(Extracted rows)
......

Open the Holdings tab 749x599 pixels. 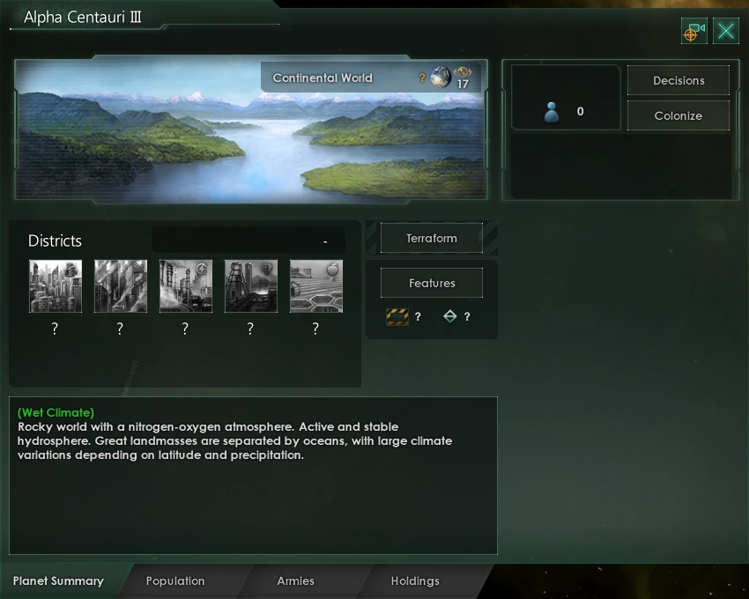point(414,581)
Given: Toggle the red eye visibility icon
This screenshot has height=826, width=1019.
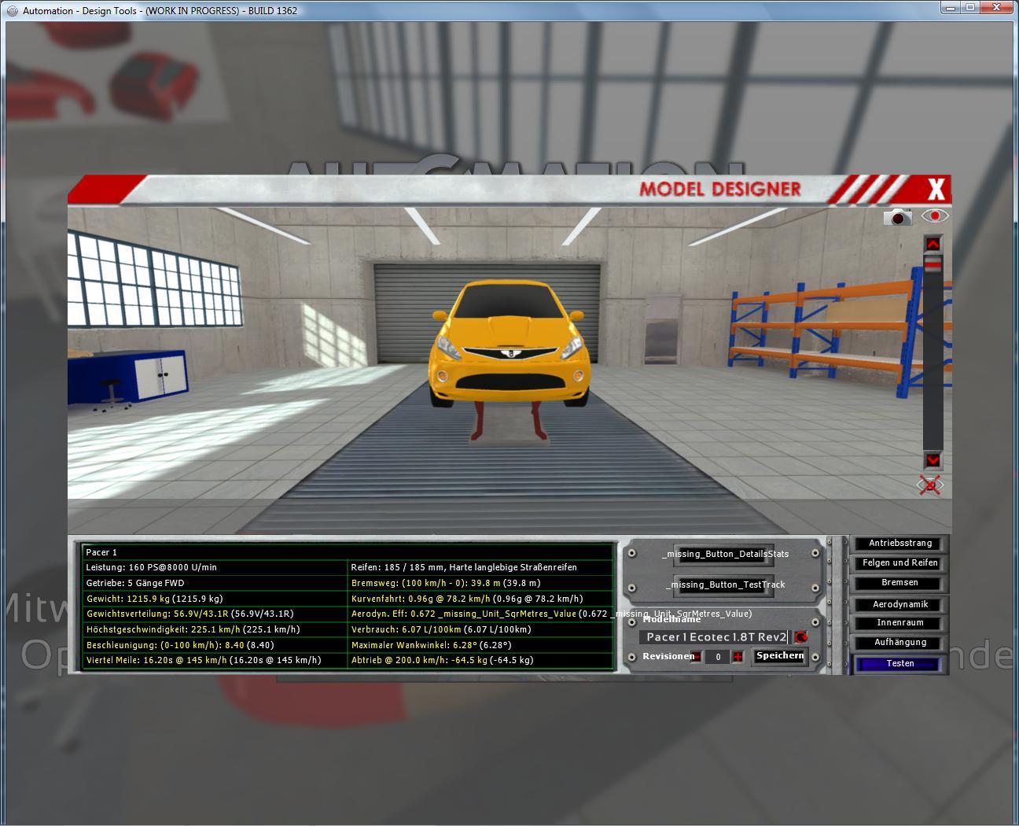Looking at the screenshot, I should point(935,216).
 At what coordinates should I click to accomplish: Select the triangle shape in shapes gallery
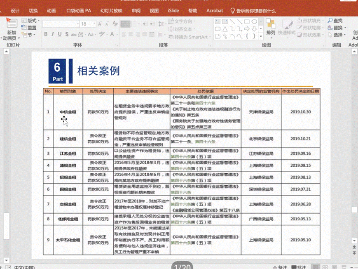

......

Starting at the line containing "Given: Toggle the red eye visibility icon" and continuing through the end of the rows, swap "triangle" for "hexagon" and give those lines again with nothing else changed. Leave the pictures out.

Answer to this problem –
Given: Toggle the red eye visibility icon
This screenshot has height=826, width=1019.
Looking at the screenshot, I should point(935,216).
 At what coordinates should I click to accomplish: Select the hexagon shape in shapes gallery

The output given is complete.